### Task item
Each record that follows is to be reproduced verbatim.

### Entries supplied
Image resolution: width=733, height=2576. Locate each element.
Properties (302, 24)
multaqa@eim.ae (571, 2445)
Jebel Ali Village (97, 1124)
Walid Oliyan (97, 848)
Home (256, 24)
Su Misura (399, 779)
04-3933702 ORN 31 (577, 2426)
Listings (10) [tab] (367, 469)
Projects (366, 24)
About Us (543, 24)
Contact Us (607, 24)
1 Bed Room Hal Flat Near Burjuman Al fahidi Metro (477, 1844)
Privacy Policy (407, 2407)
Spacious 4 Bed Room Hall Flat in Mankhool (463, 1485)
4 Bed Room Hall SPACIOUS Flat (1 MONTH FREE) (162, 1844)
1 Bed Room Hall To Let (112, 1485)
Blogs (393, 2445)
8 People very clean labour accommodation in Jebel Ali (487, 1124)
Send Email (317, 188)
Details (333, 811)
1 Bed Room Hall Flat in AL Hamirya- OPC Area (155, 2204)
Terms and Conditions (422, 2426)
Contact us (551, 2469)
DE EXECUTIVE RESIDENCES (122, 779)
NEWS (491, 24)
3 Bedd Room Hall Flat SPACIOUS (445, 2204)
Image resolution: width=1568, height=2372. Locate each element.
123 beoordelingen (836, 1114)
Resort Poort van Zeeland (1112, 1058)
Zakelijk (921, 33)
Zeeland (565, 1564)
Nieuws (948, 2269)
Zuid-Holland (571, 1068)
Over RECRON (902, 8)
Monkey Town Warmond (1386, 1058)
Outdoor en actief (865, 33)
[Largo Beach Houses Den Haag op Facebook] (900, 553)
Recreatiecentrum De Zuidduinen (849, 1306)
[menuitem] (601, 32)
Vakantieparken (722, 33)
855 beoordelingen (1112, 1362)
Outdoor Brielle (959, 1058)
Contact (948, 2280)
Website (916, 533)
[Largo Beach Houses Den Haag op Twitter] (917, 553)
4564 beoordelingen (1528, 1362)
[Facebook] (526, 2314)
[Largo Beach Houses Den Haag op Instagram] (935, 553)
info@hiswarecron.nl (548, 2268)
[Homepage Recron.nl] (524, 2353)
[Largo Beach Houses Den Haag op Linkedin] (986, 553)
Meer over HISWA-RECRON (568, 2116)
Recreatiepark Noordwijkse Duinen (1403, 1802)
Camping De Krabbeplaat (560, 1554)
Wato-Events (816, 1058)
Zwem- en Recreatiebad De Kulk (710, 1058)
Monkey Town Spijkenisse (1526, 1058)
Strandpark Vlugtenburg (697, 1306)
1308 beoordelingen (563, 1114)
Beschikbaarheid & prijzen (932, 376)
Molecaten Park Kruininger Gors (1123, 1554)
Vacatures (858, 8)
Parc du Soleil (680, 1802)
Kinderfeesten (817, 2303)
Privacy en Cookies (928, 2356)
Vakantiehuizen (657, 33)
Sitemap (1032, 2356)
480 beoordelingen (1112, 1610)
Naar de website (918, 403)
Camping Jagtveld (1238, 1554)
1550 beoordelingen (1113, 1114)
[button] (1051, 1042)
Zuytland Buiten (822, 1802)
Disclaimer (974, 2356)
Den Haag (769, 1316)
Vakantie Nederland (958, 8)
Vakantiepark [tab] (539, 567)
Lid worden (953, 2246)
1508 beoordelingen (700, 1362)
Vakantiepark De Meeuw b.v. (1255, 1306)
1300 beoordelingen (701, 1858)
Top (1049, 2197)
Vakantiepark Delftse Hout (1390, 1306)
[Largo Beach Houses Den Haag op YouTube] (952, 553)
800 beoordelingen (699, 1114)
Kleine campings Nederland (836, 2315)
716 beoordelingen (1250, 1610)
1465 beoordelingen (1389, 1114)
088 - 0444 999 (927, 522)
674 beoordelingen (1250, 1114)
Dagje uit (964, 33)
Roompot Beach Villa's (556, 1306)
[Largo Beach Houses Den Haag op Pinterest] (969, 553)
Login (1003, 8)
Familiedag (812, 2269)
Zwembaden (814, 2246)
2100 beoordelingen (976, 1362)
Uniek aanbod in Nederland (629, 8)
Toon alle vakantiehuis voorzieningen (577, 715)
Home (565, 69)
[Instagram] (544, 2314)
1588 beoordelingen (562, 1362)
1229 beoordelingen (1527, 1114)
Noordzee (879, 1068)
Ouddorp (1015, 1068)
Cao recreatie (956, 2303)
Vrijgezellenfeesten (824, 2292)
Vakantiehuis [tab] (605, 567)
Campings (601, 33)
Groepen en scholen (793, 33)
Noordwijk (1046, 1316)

### Finished task
Image resolution: width=733, height=2576. Locate each element.
Properties (302, 24)
multaqa@eim.ae (571, 2445)
Jebel Ali Village (97, 1124)
Walid Oliyan (97, 848)
Home (256, 24)
Su Misura (399, 779)
04-3933702 ORN 31 (577, 2426)
Listings (10) [tab] (367, 469)
Projects (366, 24)
About Us (543, 24)
Contact Us (607, 24)
1 Bed Room Hal Flat Near Burjuman Al fahidi Metro (477, 1844)
Privacy Policy (407, 2407)
Spacious 4 Bed Room Hall Flat in Mankhool (463, 1485)
4 Bed Room Hall SPACIOUS Flat (1 MONTH FREE) (162, 1844)
1 Bed Room Hall To Let (112, 1485)
Blogs (393, 2445)
8 People very clean labour accommodation in Jebel Ali (487, 1124)
Send Email (317, 188)
Details (333, 811)
1 Bed Room Hall Flat in AL Hamirya- OPC Area (155, 2204)
Terms and Conditions (422, 2426)
Contact us (551, 2469)
DE EXECUTIVE RESIDENCES (122, 779)
NEWS (491, 24)
3 Bedd Room Hall Flat SPACIOUS (445, 2204)
Image resolution: width=1568, height=2372. Locate each element.
123 beoordelingen (836, 1114)
Resort Poort van Zeeland (1112, 1058)
Zakelijk (921, 33)
Zeeland (565, 1564)
Nieuws (948, 2269)
Zuid-Holland (571, 1068)
Over RECRON (902, 8)
Monkey Town Warmond (1386, 1058)
Outdoor en actief (865, 33)
[Largo Beach Houses Den Haag op Facebook] (900, 553)
Recreatiecentrum De Zuidduinen (849, 1306)
[menuitem] (601, 32)
Vakantieparken (722, 33)
855 beoordelingen (1112, 1362)
Outdoor Brielle (959, 1058)
Contact (948, 2280)
Website (916, 533)
[Largo Beach Houses Den Haag op Twitter] (917, 553)
4564 beoordelingen (1528, 1362)
[Facebook] (526, 2314)
[Largo Beach Houses Den Haag op Instagram] (935, 553)
info@hiswarecron.nl (548, 2268)
[Homepage Recron.nl] (524, 2353)
[Largo Beach Houses Den Haag op Linkedin] (986, 553)
Meer over HISWA-RECRON (568, 2116)
Recreatiepark Noordwijkse Duinen (1403, 1802)
Camping De Krabbeplaat (560, 1554)
Wato-Events (816, 1058)
Zwem- en Recreatiebad De Kulk (710, 1058)
Monkey Town Spijkenisse (1526, 1058)
Strandpark Vlugtenburg (697, 1306)
1308 beoordelingen (563, 1114)
Beschikbaarheid & prijzen (932, 376)
Molecaten Park Kruininger Gors (1123, 1554)
Vacatures (858, 8)
Parc du Soleil (680, 1802)
Kinderfeesten (817, 2303)
Privacy en Cookies (928, 2356)
Vakantiehuizen (657, 33)
Sitemap (1032, 2356)
480 beoordelingen (1112, 1610)
Naar de website (918, 403)
Camping Jagtveld (1238, 1554)
1550 beoordelingen (1113, 1114)
[button] (1051, 1042)
Zuytland Buiten (822, 1802)
Disclaimer (974, 2356)
Den Haag (769, 1316)
Vakantie Nederland (958, 8)
Vakantiepark [tab] (539, 567)
Lid worden (953, 2246)
1508 beoordelingen (700, 1362)
Vakantiepark De Meeuw b.v. (1255, 1306)
1300 beoordelingen (701, 1858)
Top (1049, 2197)
Vakantiepark Delftse Hout (1390, 1306)
[Largo Beach Houses Den Haag op YouTube] (952, 553)
800 beoordelingen (699, 1114)
Kleine campings Nederland (836, 2315)
716 beoordelingen (1250, 1610)
1465 beoordelingen (1389, 1114)
088 - 0444 999 (927, 522)
674 beoordelingen (1250, 1114)
Dagje uit (964, 33)
Roompot Beach Villa's (556, 1306)
[Largo Beach Houses Den Haag op Pinterest] (969, 553)
Login (1003, 8)
Familiedag (812, 2269)
Zwembaden (814, 2246)
2100 beoordelingen (976, 1362)
Uniek aanbod in Nederland (629, 8)
Toon alle vakantiehuis voorzieningen (577, 715)
Home (565, 69)
[Instagram] (544, 2314)
1588 beoordelingen (562, 1362)
1229 beoordelingen (1527, 1114)
Noordzee (879, 1068)
Ouddorp (1015, 1068)
Cao recreatie (956, 2303)
Vrijgezellenfeesten (824, 2292)
Vakantiehuis [tab] (605, 567)
Campings (601, 33)
Groepen en scholen (793, 33)
Noordwijk (1046, 1316)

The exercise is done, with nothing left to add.